This post summarizes and comments on Motivating the Rules of the Game for Adversarial Example Research
Summary of paper
Despite the amount of recent work done, human-inperceptible perturbation adversarial attacks (Example: One Pixel Attack) are not as useful as the researchers may think, for two reasons:
- They are not based on realistic attacks against these AI systems.
we were unable to find a compelling example that required indistinguishability.
... the best papers on defending against adversarial examples carefully articulate and motivate a realistic attack model, ideally inspired by actual attacks against a real system.
There are much better attack methods where a real adversary could use:
- Test-set attack. Just keep feeding it natural inputs until it gets an error. As long as the system is not error-free this will succeed.

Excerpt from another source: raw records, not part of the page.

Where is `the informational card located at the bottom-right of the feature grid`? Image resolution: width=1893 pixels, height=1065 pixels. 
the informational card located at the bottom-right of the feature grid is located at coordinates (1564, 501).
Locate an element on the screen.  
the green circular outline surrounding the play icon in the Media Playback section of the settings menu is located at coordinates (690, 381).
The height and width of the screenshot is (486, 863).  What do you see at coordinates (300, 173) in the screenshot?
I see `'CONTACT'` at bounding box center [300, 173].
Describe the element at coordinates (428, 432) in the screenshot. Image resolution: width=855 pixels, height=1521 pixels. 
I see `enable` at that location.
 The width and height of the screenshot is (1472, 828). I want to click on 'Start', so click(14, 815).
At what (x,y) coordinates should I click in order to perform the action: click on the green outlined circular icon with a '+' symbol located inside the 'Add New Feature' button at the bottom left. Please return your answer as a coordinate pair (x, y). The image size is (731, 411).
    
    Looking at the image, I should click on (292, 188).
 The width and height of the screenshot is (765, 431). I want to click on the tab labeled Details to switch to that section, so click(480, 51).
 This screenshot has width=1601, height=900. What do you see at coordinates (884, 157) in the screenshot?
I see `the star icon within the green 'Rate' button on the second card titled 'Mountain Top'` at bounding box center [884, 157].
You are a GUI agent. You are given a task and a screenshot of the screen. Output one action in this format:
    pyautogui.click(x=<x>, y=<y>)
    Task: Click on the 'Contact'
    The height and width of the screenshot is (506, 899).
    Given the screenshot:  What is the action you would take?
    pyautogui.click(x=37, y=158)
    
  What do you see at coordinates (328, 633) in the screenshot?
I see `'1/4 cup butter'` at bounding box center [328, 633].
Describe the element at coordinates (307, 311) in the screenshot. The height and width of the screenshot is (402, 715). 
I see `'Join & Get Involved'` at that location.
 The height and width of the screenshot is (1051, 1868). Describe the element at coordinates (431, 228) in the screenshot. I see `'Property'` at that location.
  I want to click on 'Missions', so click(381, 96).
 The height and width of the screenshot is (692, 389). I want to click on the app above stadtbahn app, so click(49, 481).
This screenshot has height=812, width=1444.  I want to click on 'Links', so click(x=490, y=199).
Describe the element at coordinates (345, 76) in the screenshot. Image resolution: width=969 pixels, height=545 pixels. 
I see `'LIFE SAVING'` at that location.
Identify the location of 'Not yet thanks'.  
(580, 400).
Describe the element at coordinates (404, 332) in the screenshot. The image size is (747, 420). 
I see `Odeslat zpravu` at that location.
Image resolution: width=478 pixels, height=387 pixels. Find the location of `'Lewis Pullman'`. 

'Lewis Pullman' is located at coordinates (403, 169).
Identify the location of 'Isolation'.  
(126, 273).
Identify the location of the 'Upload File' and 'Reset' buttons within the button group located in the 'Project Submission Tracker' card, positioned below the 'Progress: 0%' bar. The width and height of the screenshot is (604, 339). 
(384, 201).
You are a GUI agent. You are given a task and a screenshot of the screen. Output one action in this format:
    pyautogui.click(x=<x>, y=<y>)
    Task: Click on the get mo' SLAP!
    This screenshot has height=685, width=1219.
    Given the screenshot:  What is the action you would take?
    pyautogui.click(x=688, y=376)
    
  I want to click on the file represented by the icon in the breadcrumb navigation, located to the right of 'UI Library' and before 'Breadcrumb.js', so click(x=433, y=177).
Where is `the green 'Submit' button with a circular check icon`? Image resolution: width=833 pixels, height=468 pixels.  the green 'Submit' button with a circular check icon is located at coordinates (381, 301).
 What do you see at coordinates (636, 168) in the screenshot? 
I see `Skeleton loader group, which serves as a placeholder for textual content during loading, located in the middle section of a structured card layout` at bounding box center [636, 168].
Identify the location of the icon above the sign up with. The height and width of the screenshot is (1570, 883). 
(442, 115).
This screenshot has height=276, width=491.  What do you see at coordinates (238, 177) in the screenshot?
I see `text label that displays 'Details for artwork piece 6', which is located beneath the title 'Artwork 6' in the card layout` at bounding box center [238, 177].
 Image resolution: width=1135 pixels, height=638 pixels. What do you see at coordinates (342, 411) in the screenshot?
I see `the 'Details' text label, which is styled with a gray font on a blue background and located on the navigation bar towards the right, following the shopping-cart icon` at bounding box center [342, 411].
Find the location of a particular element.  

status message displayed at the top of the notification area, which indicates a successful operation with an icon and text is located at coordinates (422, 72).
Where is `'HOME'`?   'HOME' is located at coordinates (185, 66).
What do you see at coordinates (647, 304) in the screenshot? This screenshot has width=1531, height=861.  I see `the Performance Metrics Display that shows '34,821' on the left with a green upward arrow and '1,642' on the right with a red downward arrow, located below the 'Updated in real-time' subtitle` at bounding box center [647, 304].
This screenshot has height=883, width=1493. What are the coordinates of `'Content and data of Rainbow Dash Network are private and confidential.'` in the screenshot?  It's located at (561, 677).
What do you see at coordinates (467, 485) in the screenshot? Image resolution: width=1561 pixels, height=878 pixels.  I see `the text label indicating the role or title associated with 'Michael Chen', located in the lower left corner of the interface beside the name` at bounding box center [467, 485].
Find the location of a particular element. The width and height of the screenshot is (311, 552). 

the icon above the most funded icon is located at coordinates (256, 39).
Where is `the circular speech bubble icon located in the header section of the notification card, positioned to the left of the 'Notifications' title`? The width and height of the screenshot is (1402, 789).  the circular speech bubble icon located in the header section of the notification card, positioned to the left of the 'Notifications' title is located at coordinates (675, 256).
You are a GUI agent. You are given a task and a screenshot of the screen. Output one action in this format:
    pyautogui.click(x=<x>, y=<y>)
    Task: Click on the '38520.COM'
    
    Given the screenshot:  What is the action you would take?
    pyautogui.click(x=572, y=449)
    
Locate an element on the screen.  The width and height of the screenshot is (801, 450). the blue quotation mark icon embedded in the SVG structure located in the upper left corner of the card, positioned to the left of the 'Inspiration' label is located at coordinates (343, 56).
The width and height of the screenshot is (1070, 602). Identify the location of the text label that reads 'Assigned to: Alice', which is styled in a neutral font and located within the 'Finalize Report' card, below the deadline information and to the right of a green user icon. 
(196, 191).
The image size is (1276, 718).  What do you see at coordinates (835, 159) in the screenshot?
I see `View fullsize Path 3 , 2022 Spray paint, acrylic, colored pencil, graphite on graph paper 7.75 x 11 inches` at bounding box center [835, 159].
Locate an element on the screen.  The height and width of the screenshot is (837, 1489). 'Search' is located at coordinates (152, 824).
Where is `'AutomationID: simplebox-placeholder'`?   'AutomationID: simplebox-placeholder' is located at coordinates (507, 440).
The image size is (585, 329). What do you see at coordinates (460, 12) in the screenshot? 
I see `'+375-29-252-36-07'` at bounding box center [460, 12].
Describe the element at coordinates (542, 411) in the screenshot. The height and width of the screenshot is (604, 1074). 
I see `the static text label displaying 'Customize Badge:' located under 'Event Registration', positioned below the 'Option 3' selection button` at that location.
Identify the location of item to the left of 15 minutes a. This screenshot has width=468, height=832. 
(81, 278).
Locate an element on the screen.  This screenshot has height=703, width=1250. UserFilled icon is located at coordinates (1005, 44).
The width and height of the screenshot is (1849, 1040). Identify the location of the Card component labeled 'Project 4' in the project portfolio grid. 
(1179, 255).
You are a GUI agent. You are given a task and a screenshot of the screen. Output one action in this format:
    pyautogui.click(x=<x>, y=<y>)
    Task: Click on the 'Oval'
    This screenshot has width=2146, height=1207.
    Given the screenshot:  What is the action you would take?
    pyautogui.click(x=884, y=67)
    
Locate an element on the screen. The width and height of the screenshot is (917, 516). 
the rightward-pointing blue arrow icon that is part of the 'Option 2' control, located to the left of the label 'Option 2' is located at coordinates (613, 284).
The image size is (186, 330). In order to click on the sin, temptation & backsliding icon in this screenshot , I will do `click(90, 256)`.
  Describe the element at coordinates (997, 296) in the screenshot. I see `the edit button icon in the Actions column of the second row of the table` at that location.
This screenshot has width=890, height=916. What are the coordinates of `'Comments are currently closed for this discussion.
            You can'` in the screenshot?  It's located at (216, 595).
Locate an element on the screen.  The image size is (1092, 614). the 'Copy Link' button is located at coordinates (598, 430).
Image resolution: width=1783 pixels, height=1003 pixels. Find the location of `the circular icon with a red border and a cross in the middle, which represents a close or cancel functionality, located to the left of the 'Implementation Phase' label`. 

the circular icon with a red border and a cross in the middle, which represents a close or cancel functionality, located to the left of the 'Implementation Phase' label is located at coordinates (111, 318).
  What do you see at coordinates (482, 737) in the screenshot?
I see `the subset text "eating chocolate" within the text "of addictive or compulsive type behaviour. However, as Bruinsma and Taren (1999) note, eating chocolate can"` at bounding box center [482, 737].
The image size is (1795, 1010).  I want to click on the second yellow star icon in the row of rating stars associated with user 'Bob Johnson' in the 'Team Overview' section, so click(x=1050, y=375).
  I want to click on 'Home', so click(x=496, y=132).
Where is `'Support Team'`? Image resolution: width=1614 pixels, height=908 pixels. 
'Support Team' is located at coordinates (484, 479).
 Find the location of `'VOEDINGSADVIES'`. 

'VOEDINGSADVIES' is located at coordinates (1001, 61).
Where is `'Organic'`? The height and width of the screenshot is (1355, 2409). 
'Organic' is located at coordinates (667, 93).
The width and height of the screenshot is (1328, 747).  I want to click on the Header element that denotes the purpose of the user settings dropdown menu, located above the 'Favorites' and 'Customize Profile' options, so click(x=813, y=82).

- It's suggested that such attacks can be used to fool speeding cameras, by adding human-invisible dots to a license plate. But if one is actually caught speeding, the failure of the algorithm would simply prompt a human review. Much more usefully, one can use clear sprays that are intended to overexpose any photographed image of the licence plate.
- Similarly, it's suggested that a perturbation attack could threaten to make a self-driving car to misidentify a STOP sign. But any robust self-driving car must deal with situations much worse than that, such as the stop sign not existing, not visible, and people breaking the traffic rules.
- Against security cameras which automatically identify blacklisted people, one can wear a good mask. Since there probably are humans monitoring the camera feed, it's necessary to fool both the camera and the humans. Imagine a monitoring system that automatically displays people's real faces on camera and the best match faces. A human monitor would immediately notice the discrepancy.
- They are not very fruitful for improving robustness.
In practice, the best solutions to the l_p problem are essentially to optimize the metric directly and these solutions seem not to generalize to other threat models.
If so much work has been done for such dubious gains, I have two bitter questions:
- Why did they work on the perturbation attacks so much?
- Why are these works so fun to read?
The second question partially answers the first: because they are fun. But that can't be the only explanation. I think the other explanation is that perturbational adversarial examples are easy, because they can be defined in one short equation, and trained without domain knowledge (just like the neural networks themselves).
As for why these works are so fun to read, I think it's because they are extremely humorous, and confirms comforting beliefs about human superiority. The humor comes from the contrast between tiny perturbations in input and big perturbations in output, between incomprehensible attacks and comprehensible results, between the strange behavior of neural networks and the familiar behavior of humans.
Gilmer, Justin, Ryan P. Adams, Ian Goodfellow, David Andersen, and George E. Dahl. “Motivating the Rules of the Game for Adversarial Example Research.” ArXiv Preprint ArXiv:1807.06732, 2018.